A national retrospective cohort study of consecutive AIIRD patients ≥12 years old, across 8 hospitals who received at least one dose of a COVID-19 mRNA vaccine. Patients were included from the date of 1st vaccine dose and censored at the time of flare or on the date of the clinic visit at least 3 months from cohort entry, whichever came first. Predictors of flare were determined by Cox proportional hazards analysis.

Findings

4627 patients (73% Chinese, 71% female) of median (IQR) age 61 (48, 70) years were included; 42% Rheumatoid arthritis, 14% Systemic lupus erythematosus and 11% Psoriatic arthritis. 47% were in remission, 41% low disease activity, 10% moderate disease activity and 1% in high disease activity. 18% patients flared, of which 11.7% were within the 3-month period of interest. 11.8% patients improved. Median (IQR) time-to-flare was 60 (30, 114) days. 25% flares were self-limiting, 61% mild-moderate and 14% severe. Older patients (53–65 years and >66 years) had a lower risk of flare [HR 0.6 (95% CI 0.5–0.8) and 0.7 (0.6–0.8) respectively]. Patients with inflammatory arthritis and with active disease had a higher risk of flare [HR 1.5 (1.2–2.0) and 1.4 (1.2–1.6), respectively]. Treatment with conventional synthetic disease-modifying anti-rheumatic drugs (csDMARDs), immunosuppression and prednisolone was also associated with an increased risk of flare [HR 1.5 (1.1–2), 1.2 (1.1–1.4) and 1.5 (1.2–1.8) for prednisolone ≤7.5 mg respectively].

■ ■ ■ ■

» Work instruction 1:
Revise the COVID-19 vaccine flare study text starting at "A national retrospective" and ending at "proportional hazards analysis.", and substitute "medical centers" for "hospitals".
» Work instruction 2:
In the COVID-19 vaccine flare study text, what was the median time-to-flare?
» Work instruction 3:
List the disease activity categories for which the COVID-19 vaccine flare study text reports a share of patients.

■ ■ ■ ■

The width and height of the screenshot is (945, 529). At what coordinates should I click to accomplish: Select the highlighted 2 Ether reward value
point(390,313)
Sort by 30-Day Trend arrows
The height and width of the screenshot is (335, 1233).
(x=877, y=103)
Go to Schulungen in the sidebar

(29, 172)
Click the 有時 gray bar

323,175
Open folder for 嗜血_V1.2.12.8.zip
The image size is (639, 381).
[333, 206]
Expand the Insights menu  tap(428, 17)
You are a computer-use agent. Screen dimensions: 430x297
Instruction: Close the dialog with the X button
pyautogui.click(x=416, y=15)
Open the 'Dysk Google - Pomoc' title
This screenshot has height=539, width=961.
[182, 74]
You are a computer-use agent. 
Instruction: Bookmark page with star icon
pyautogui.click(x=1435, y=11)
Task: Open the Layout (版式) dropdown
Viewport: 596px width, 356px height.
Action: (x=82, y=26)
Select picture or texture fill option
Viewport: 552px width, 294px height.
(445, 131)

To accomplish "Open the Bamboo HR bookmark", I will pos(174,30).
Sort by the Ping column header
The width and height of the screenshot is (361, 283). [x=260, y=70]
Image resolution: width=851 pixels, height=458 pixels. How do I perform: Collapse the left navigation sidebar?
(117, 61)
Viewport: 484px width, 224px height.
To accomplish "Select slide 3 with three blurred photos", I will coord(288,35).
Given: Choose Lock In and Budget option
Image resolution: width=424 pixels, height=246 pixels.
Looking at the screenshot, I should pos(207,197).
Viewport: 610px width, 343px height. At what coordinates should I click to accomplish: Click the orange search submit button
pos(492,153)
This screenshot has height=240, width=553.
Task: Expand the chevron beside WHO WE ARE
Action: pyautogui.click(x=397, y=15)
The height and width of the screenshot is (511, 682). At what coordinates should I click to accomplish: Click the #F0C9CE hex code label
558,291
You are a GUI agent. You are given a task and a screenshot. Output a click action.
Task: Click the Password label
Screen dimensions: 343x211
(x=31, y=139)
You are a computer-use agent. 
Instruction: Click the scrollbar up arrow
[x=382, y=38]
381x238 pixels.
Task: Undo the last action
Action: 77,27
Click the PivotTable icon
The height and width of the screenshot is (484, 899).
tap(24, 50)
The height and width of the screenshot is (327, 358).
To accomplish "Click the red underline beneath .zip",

■ ■ ■ ■

» Written reply 1:
A national retrospective cohort study of consecutive AIIRD patients ≥12 years old, across 8 medical centers who received at least one dose of a COVID-19 mRNA vaccine. Patients were included from the date of 1st vaccine dose and censored at the time of flare or on the date of the clinic visit at least 3 months from cohort entry, whichever came first. Predictors of flare were determined by Cox proportional hazards analysis.

» Written reply 2:
60 days (IQR 30–114)

» Written reply 3:
Remission
Low disease activity
Moderate disease activity
High disease activity